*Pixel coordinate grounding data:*
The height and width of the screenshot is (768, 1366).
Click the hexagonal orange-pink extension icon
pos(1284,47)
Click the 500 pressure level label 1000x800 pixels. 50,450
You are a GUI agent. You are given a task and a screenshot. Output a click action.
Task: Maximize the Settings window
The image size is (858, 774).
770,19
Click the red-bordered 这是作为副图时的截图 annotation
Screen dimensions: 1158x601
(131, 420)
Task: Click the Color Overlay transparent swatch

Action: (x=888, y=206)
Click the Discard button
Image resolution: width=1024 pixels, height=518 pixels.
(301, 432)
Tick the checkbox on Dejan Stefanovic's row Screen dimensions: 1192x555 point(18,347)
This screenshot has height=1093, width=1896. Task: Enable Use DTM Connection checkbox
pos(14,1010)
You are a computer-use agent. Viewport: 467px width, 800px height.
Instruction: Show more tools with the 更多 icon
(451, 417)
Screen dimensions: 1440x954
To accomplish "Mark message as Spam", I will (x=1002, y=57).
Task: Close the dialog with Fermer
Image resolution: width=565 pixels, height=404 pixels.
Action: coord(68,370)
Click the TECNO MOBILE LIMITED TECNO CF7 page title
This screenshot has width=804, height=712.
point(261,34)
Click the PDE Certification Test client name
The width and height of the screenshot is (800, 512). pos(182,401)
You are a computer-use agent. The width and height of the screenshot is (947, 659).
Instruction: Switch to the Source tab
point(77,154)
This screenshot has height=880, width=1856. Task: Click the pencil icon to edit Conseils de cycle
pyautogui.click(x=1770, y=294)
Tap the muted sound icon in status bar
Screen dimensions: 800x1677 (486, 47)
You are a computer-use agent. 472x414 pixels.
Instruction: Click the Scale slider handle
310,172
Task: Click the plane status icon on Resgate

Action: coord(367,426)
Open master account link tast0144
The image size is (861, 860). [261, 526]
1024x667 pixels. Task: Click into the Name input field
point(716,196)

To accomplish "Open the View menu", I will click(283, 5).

*Brief:* Return nothing but the lines from the top of the records above through the line that has "Click the red-bordered 这是作为副图时的截图 annotation". Keep each one exact.

*Output:*
The height and width of the screenshot is (768, 1366).
Click the hexagonal orange-pink extension icon
pos(1284,47)
Click the 500 pressure level label 1000x800 pixels. 50,450
You are a GUI agent. You are given a task and a screenshot. Output a click action.
Task: Maximize the Settings window
The image size is (858, 774).
770,19
Click the red-bordered 这是作为副图时的截图 annotation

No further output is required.